君 恋ひ願ふ




 あのとき彼が嘘をつかなければ。
 あのとき自分がその嘘を信じなければ。帰れと言い放たれたあのときに、気づいていたなら。
 彼は生きていたのかもしれない。平泉の雪原で、独り盾となって逝くことは、なかったのかもしれない。
 少女の頬を伝った涙が、一滴彼の冷えた頬に落ちる。
 ――死の間際、彼は、どうせなら笑顔が見たかったと言った。
「ばかですよ、弁慶さん」

 こんなにもあなたを好きだと気づいた私が、泣かずになんていられるはずもないのに。

***

「……彼女のところに行く気ですか?」
 ヒノエが口を開くより早く、弁慶がいつもと変わらぬ穏やかな口調で訊ねた。

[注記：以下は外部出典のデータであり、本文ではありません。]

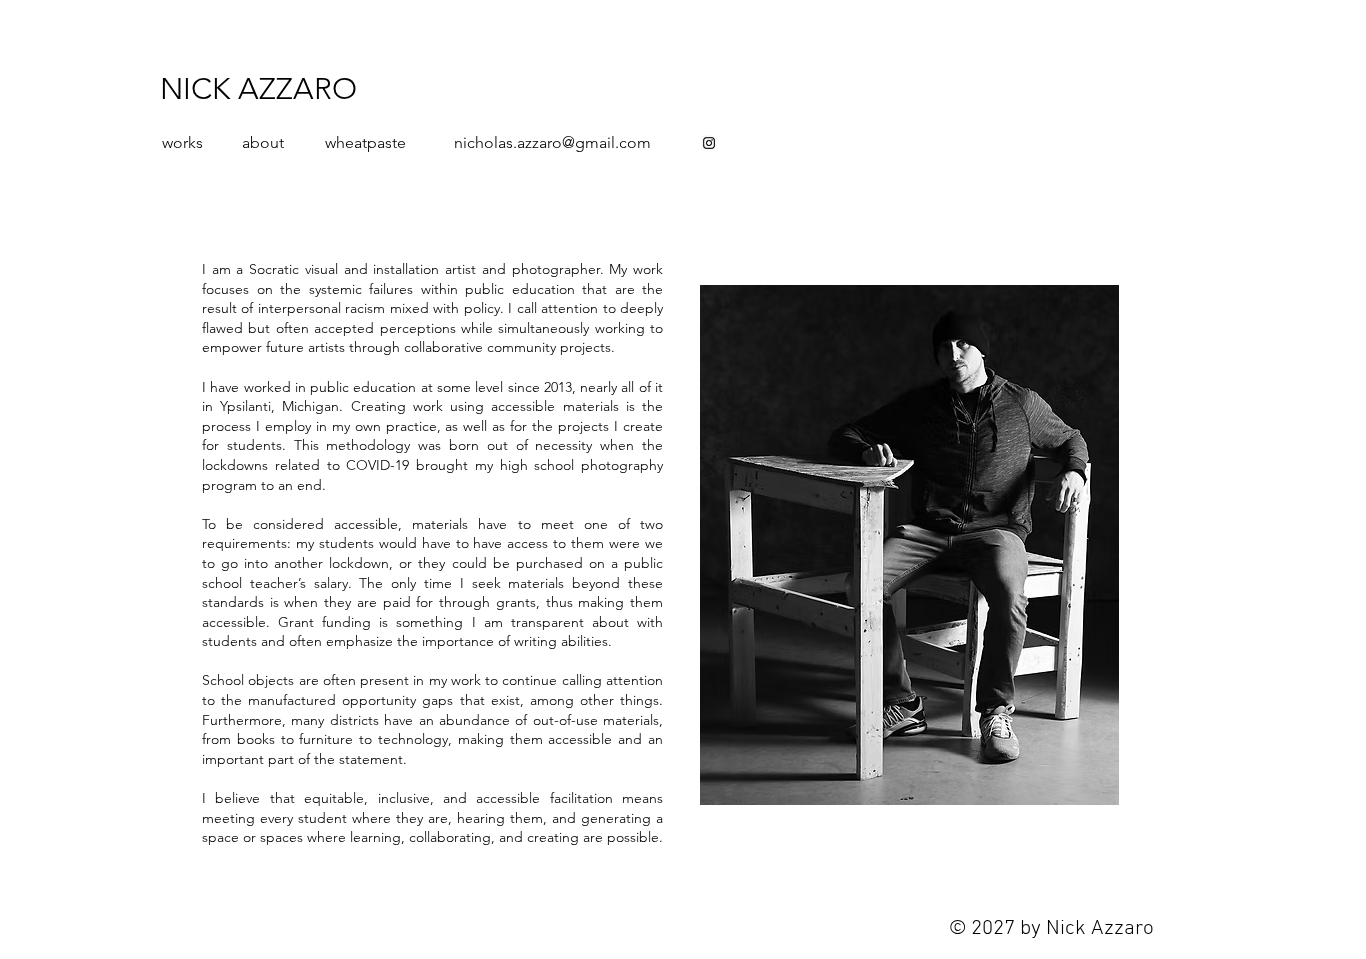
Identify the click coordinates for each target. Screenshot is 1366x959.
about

その声がどこか低く、不機嫌にも聞こえるのは気のせいではないだろう。
「だったら?」
「やめておいたほうが、いいと思いますよ」
 告げられた言葉に、ヒノエは顔をしかめる。
「あんたに指図される筋合いはないね」
「……それも、そうですね」
 あっさりと肯定されて、ヒノエは面食らう。いつもならばここで二言三言は返してくるものを。
「君なら、彼女を慰めることができるかもしれない」
 弁慶はすいと視線をヒノエから逸らして、庭へと向ける。それを辿れば、その先には白い花が一輪、上向いて美しく咲いていた。
「……僕は彼女を、泣かしてしまうだけのようだから」

(高宮圭 本文より抜粋)








 廊下の向こうで玄関のドアが開く音がした。
 雨は見る間に土砂降りとなり、冬にしては珍しく鳴る神もご機嫌斜めのようだ。
 望美さんが「行ってらっしゃい」と言っているのが聞こえ、続いてドアの閉まる音がすると、軽い足音が急いだ様子でこちらに近づいてきた。
「譲くんは出かけたんですか?」
 居間に入ってきた彼女にそう声をかける。
「はい。ほら、突然雨が降り出したでしょう? 景時さんたち、傘持たないで行っちゃったから」
「それでわざわざ? 譲くんも大変ですね」
「朔が濡れるのはかわいそうだから、って。優しいですよね、譲くん」
 僕が苦笑すると彼女もまた苦笑気味に、けれどやわらかい笑顔を浮かべて見せた。互いに信頼し合っている幼馴染を思うときの笑顔。そんな表情にさえ胸をざわつかせている自分にはもう呆れるしかないけれど。
 心の内で小さく溜め息をついていると、遠慮がちにこちらを見つめる瞳とぶつかった。
「どうかしましたか?」
「あの、弁慶さん、今ヒマ……じゃないですよね。ならせめてキッチンで本読みませんか?」
「は?」
 突然の言葉に首を傾げていると、続けざまに彼女が言った。
「さっき譲くんにお鍋見ておくように言われたんですけど、その……」
 言い淀み、窓の外へと視線を向けた彼女の体がびくりと固まる。
 仄青い稲妻が一筋、空を駆けたかと思うと続けて大きな雷鳴がした。
 その音に彼女はさらに身を竦ませる。
「……雷が怖いのですか?」
 単刀直入に尋ねると、彼女は小刻みに首を振った。それも、横に。
「こ、怖くなんてないですけど、その……っ」
 その時また一段と大きな雷鳴が轟き、彼女は喉を引きつらせながら口を閉ざした。その音が鳴りやむのを待ち、おそるおそる顔を上げると再び同じ言葉を口にする。
「と、とにかく。キッチンで読書しましょ、ね」
 彼女はそれだけ言うとくるりと身を翻し台所へ入って行こうとしたが、ふいに途中で動きを止めた。そしてゆっくりとこちらを振り返る。